**Aim:**
Retype the lines from the one containing "Viewport: 1120px width, 794px" through the one containing "pyautogui.click(x=132, y=508)", both included.
___ Provided records
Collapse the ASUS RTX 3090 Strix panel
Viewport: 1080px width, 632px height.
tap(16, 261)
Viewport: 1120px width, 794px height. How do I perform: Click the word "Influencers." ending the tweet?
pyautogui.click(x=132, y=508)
______
___ Provided records
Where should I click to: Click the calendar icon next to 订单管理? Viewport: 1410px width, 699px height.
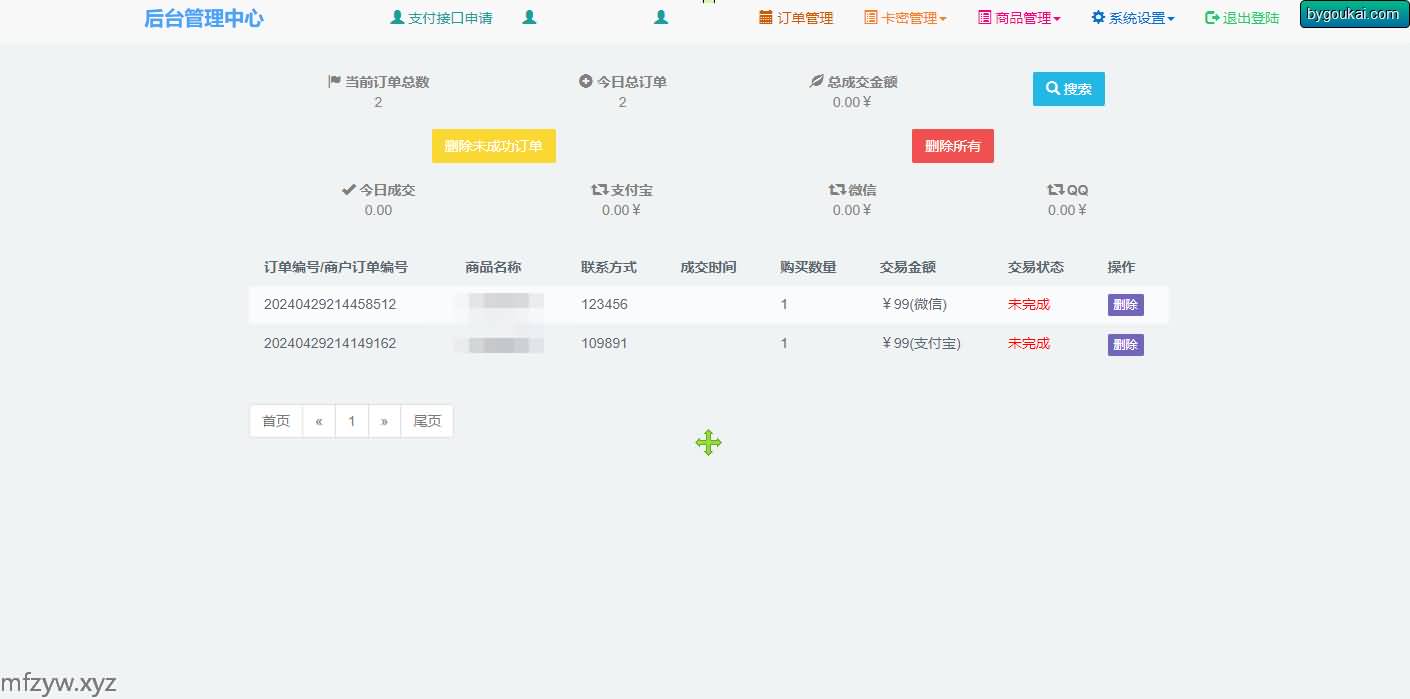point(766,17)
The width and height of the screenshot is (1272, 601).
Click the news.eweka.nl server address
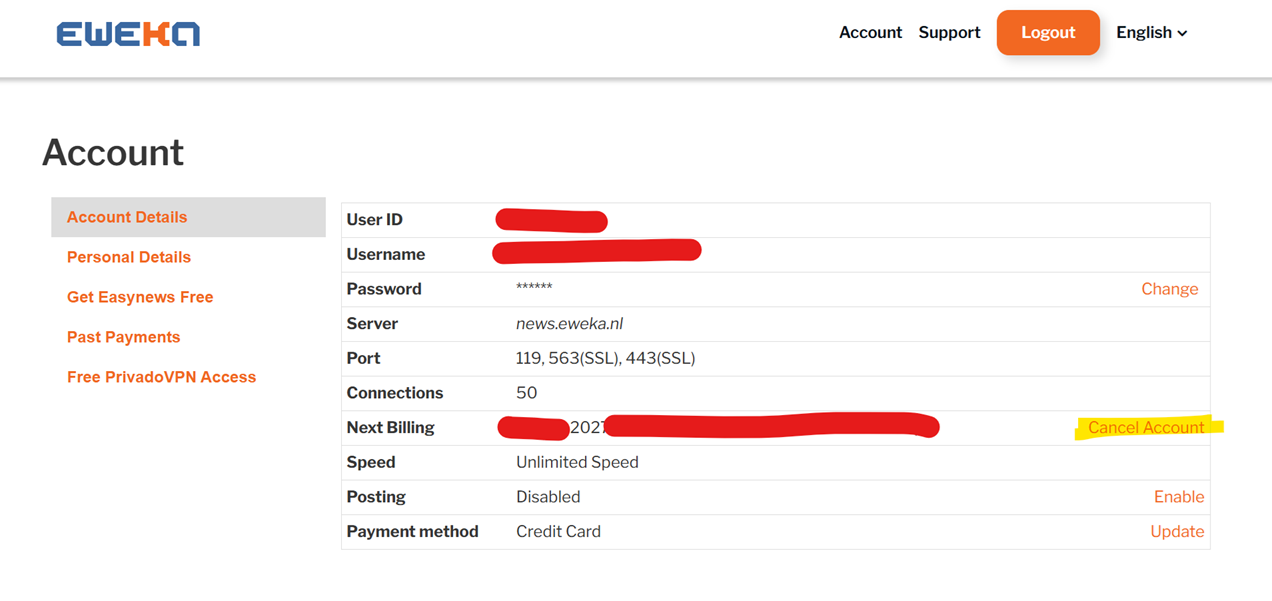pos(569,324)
______
___ Provided records
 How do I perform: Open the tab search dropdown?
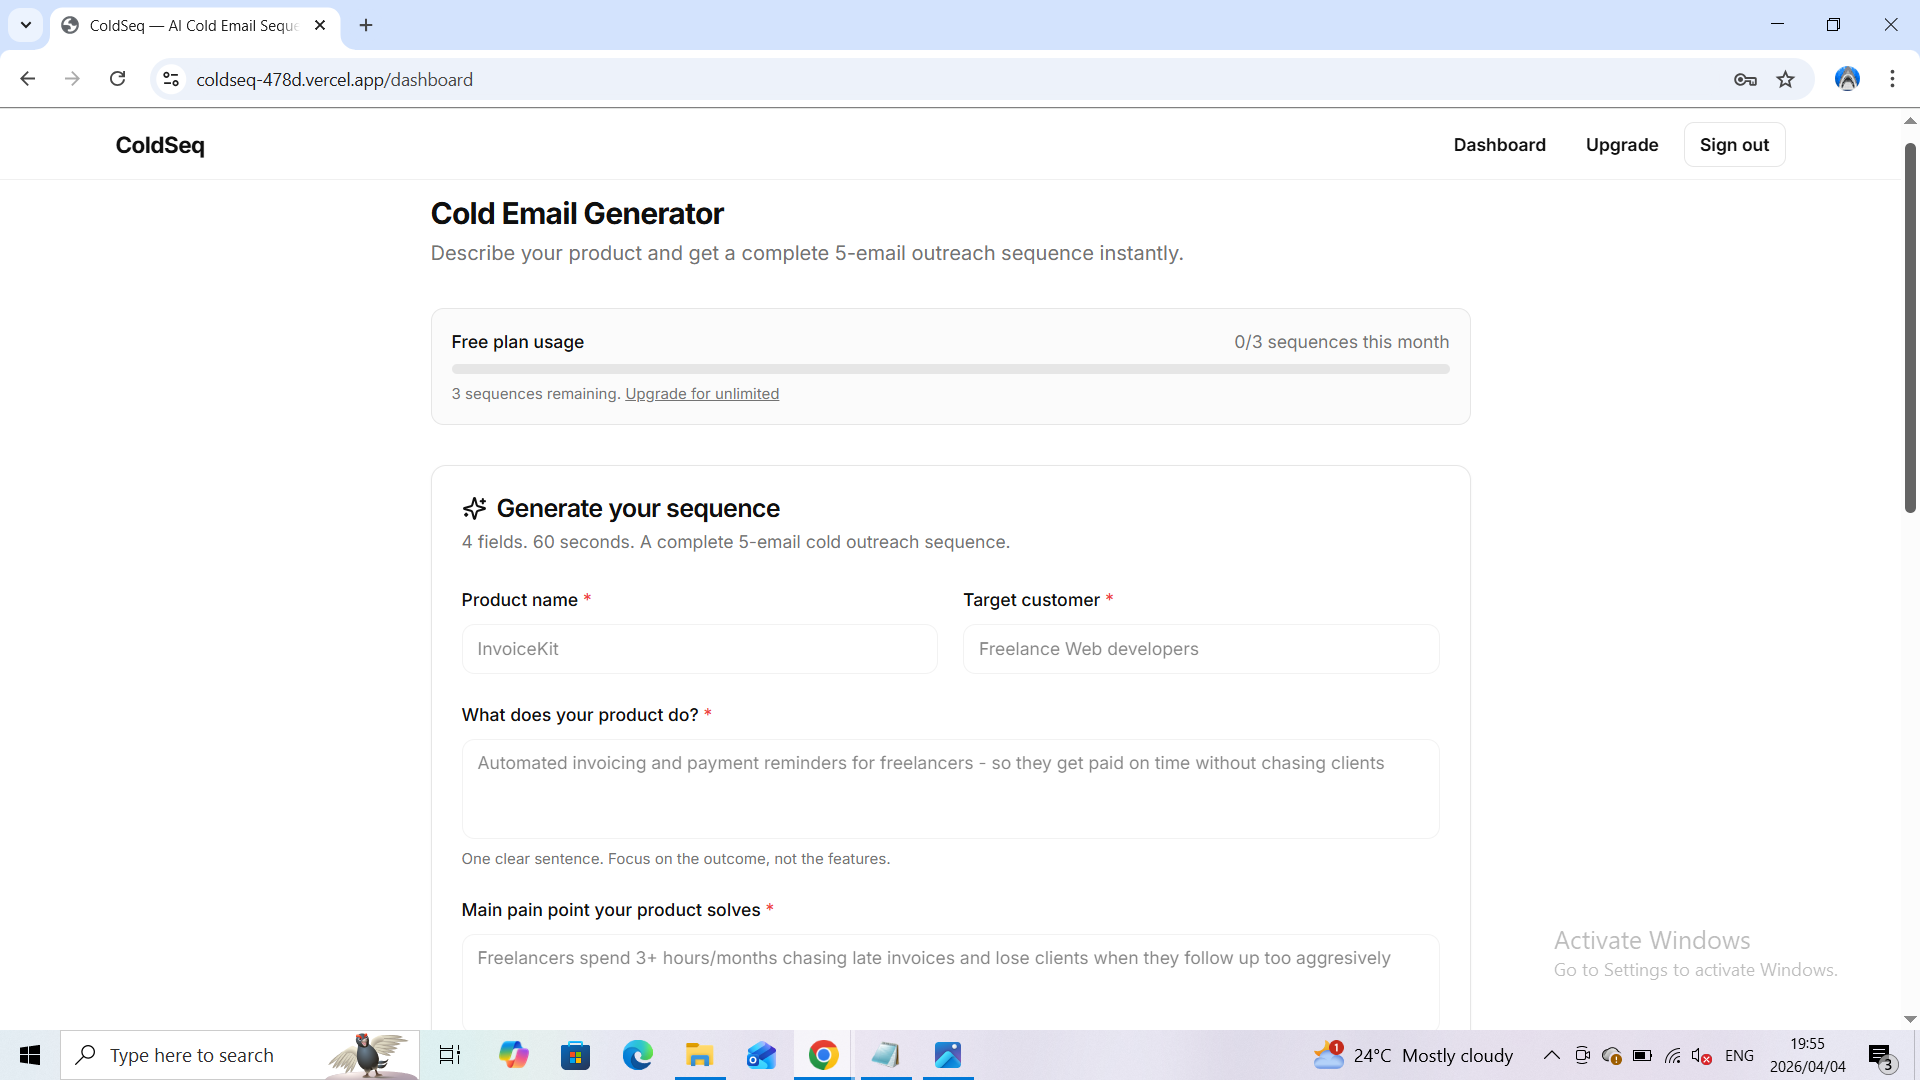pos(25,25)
______
**Problem solution:**
Viewport: 1120px width, 794px height. How do I perform: Click the word "Influencers." ending the tweet?
pyautogui.click(x=132, y=508)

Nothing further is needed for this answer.